→ **DESCRIPTION OF THE TASK**
Gather every line in the records below that contains the word "sidebar".

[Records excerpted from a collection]
• • •

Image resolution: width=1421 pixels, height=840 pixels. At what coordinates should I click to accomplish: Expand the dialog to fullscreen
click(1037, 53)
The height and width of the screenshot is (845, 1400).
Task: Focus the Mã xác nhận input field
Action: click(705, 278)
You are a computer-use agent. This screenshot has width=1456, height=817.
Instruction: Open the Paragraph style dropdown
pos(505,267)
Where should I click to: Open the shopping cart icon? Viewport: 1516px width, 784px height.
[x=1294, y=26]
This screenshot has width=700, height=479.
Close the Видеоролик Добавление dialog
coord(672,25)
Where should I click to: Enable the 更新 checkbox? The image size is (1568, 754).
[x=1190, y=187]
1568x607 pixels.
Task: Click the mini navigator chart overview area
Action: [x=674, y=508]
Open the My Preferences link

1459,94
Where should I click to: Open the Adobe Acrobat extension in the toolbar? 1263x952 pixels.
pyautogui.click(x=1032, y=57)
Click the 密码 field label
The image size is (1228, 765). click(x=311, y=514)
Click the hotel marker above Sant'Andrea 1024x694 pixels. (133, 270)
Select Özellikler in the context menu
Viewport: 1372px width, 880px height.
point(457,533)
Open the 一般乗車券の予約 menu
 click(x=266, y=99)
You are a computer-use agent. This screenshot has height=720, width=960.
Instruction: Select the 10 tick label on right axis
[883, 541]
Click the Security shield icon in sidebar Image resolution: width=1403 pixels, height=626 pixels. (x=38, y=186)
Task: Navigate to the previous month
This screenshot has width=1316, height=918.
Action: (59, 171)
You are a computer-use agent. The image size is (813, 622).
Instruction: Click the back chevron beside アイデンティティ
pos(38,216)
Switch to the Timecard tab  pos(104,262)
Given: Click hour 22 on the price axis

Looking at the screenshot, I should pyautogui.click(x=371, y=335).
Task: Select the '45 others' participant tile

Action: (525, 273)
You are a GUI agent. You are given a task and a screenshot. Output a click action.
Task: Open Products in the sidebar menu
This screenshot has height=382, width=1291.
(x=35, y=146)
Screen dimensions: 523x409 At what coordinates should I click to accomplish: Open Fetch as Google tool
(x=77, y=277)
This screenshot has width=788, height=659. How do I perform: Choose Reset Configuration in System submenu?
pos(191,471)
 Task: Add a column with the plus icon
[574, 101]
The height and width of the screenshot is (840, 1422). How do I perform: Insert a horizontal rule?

• • •

→ **ANSWER TO THE PROBLEM**
Click the Security shield icon in sidebar Image resolution: width=1403 pixels, height=626 pixels. (x=38, y=186)
Task: Open Products in the sidebar menu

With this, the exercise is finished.